(Stored data entries)
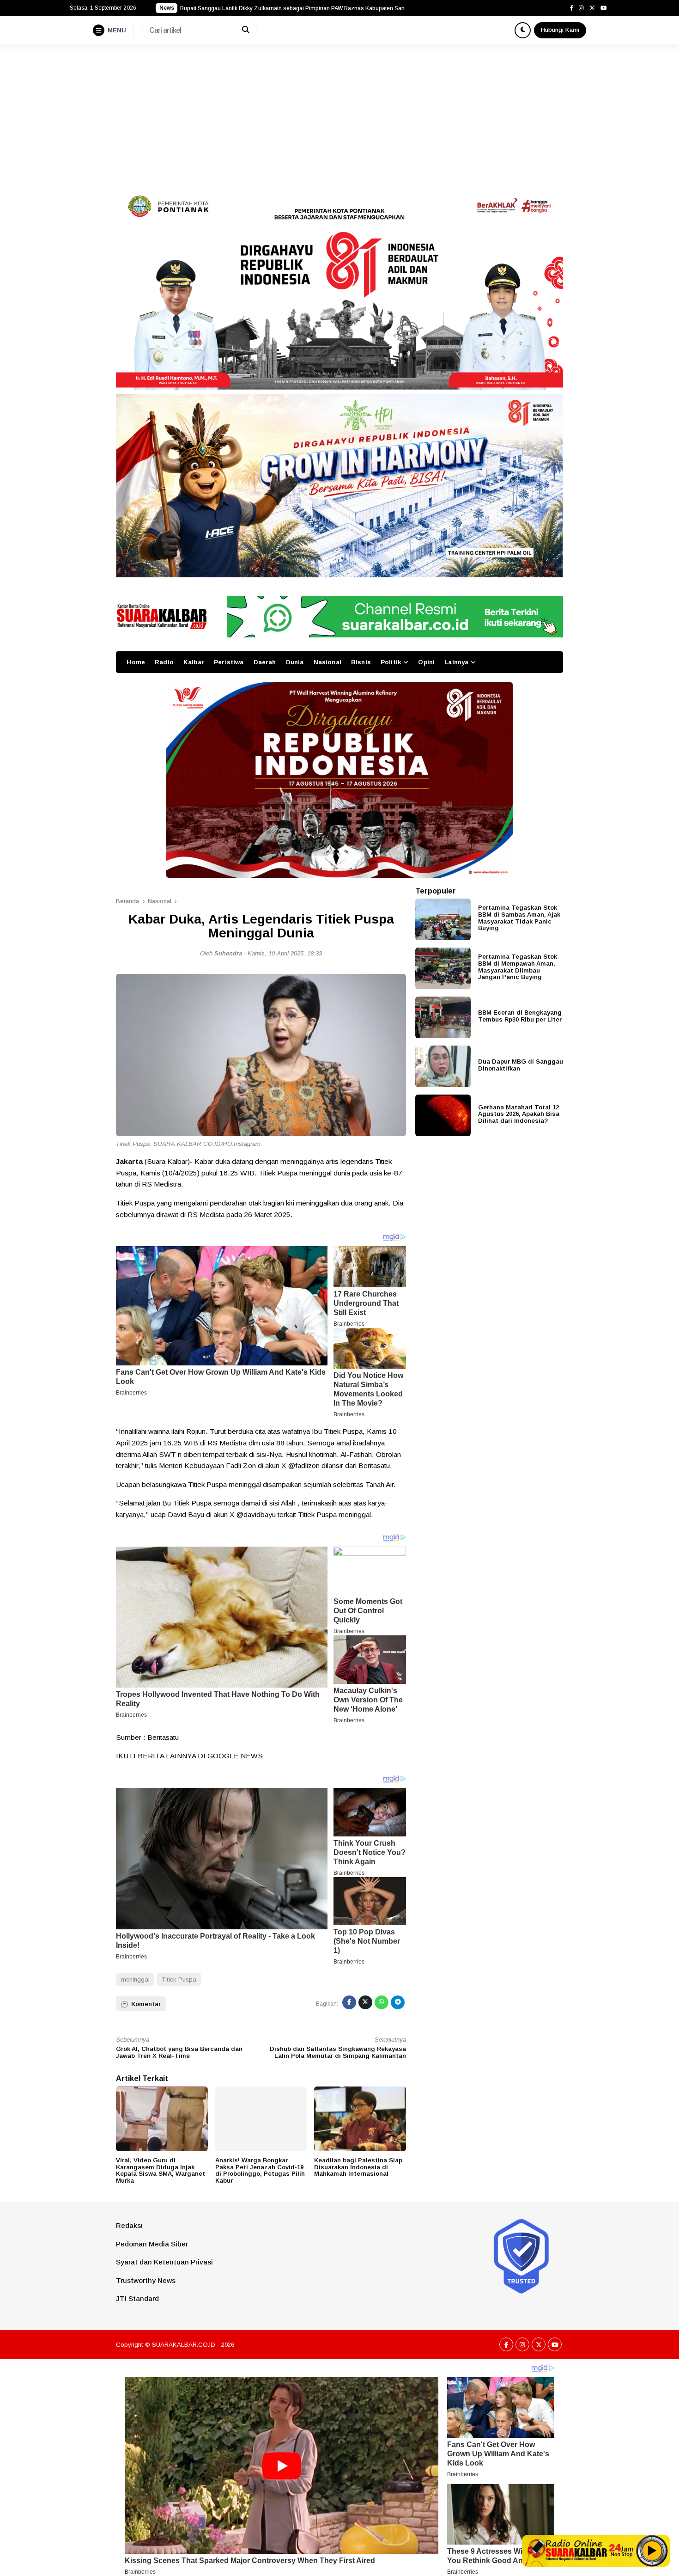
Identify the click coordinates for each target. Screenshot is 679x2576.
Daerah (265, 662)
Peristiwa (228, 662)
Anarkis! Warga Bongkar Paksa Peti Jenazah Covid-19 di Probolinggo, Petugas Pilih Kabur (260, 2170)
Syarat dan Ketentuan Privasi (164, 2262)
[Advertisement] (339, 113)
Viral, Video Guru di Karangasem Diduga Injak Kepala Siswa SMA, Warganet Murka (160, 2170)
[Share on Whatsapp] (381, 2002)
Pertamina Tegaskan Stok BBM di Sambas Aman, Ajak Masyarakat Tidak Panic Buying (519, 917)
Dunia (295, 662)
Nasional (327, 662)
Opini (426, 662)
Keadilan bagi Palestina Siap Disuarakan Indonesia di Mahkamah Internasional (358, 2167)
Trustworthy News (146, 2280)
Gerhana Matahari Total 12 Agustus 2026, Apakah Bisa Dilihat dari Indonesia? (518, 1113)
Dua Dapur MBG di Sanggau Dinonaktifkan (520, 1064)
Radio (164, 662)
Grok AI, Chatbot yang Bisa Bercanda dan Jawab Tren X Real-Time (179, 2052)
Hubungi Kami (560, 29)
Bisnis (361, 662)
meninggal (135, 1979)
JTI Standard (137, 2298)
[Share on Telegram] (398, 2002)
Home (136, 662)
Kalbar (193, 662)
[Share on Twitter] (365, 2002)
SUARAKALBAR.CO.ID (183, 2344)
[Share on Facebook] (349, 2002)
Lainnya (456, 662)
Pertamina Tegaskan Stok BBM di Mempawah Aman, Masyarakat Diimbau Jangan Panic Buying (517, 966)
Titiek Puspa (179, 1979)
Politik (391, 662)
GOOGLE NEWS (235, 1756)
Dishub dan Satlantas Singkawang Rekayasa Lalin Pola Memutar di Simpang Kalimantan (338, 2052)
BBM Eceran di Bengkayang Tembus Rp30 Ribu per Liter (520, 1015)
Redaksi (129, 2225)
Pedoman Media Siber (152, 2244)
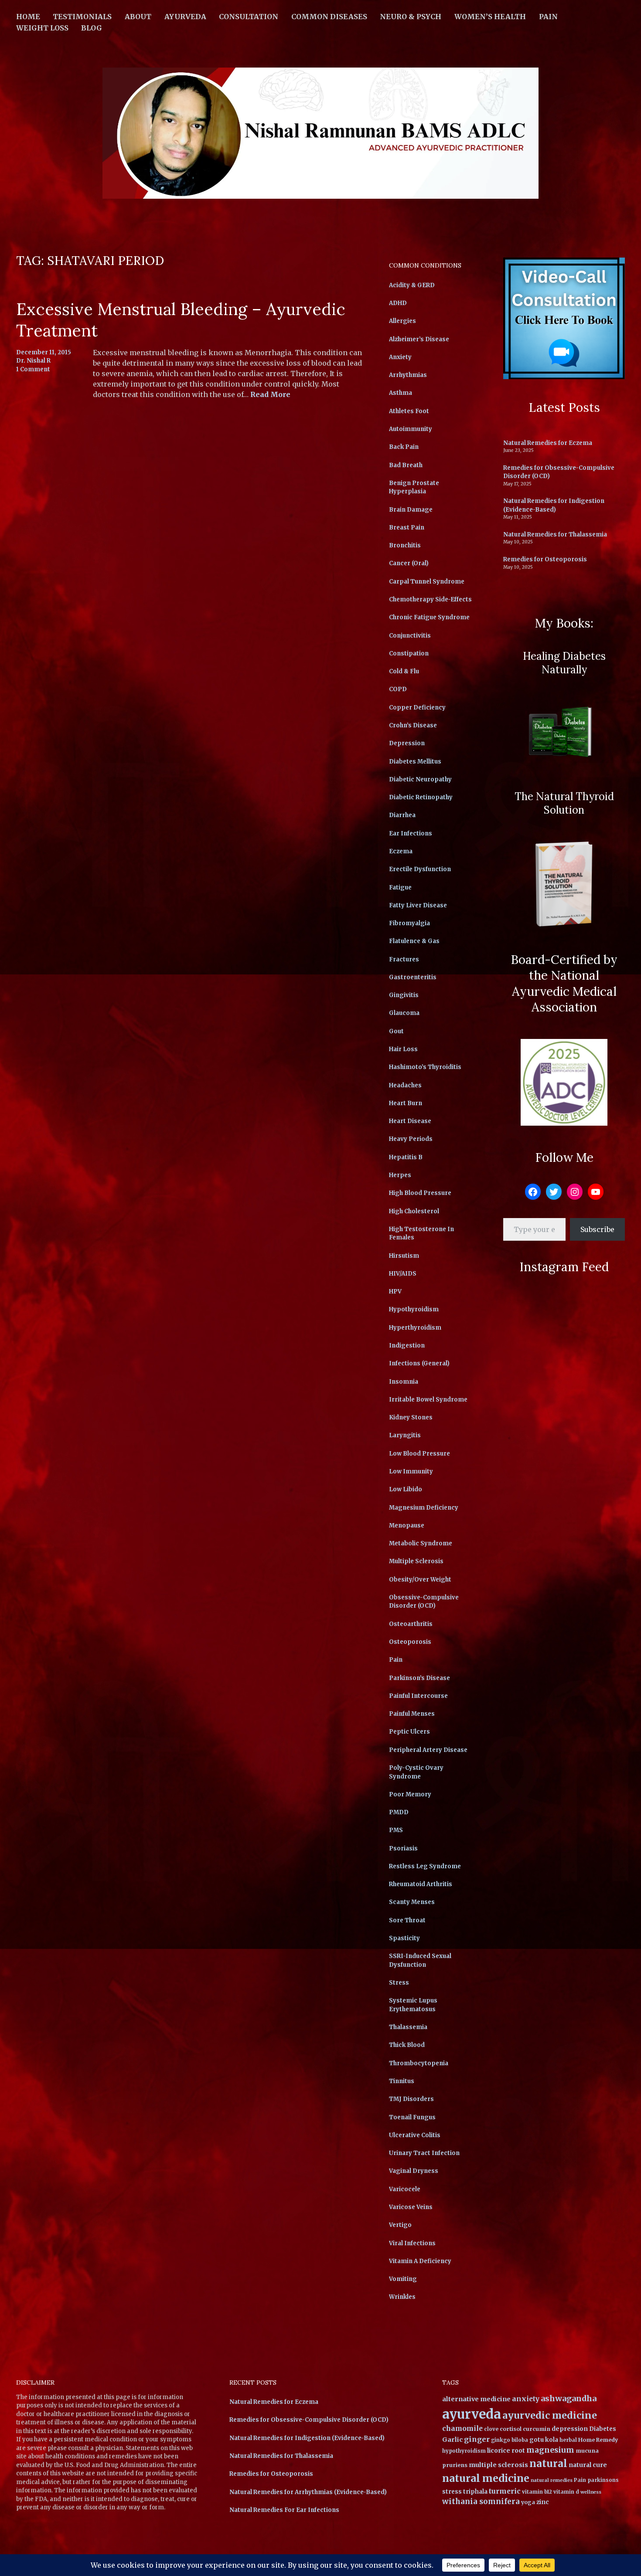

### PROBLEM REQUIREMENTS
Output the records above exactly; leave out the pictures.

### REPLY TO THE EXERCISE
Identify the click coordinates for each target. Screenshot is 679x2576.
Daerah (265, 662)
Peristiwa (228, 662)
Anarkis! Warga Bongkar Paksa Peti Jenazah Covid-19 di Probolinggo, Petugas Pilih Kabur (260, 2170)
Syarat dan Ketentuan Privasi (164, 2262)
[Advertisement] (339, 113)
Viral, Video Guru di Karangasem Diduga Injak Kepala Siswa SMA, Warganet Murka (160, 2170)
[Share on Whatsapp] (381, 2002)
Pertamina Tegaskan Stok BBM di Sambas Aman, Ajak Masyarakat Tidak Panic Buying (519, 917)
Dunia (295, 662)
Nasional (327, 662)
Opini (426, 662)
Keadilan bagi Palestina Siap Disuarakan Indonesia di Mahkamah Internasional (358, 2167)
Trustworthy News (146, 2280)
Gerhana Matahari Total 12 Agustus 2026, Apakah Bisa Dilihat dari Indonesia? (518, 1113)
Dua Dapur MBG di Sanggau Dinonaktifkan (520, 1064)
Radio (164, 662)
Grok AI, Chatbot yang Bisa Bercanda dan Jawab Tren X Real-Time (179, 2052)
Hubungi Kami (560, 29)
Bisnis (361, 662)
meninggal (135, 1979)
JTI Standard (137, 2298)
[Share on Telegram] (398, 2002)
Home (136, 662)
Kalbar (193, 662)
[Share on Twitter] (365, 2002)
SUARAKALBAR.CO.ID (183, 2344)
[Share on Facebook] (349, 2002)
Lainnya (456, 662)
Pertamina Tegaskan Stok BBM di Mempawah Aman, Masyarakat Diimbau Jangan Panic Buying (517, 966)
Titiek Puspa (179, 1979)
Politik (391, 662)
GOOGLE NEWS (235, 1756)
Dishub dan Satlantas Singkawang Rekayasa Lalin Pola Memutar di Simpang Kalimantan (338, 2052)
BBM Eceran di Bengkayang Tembus Rp30 Ribu per Liter (520, 1015)
Redaksi (129, 2225)
Pedoman Media Siber (152, 2244)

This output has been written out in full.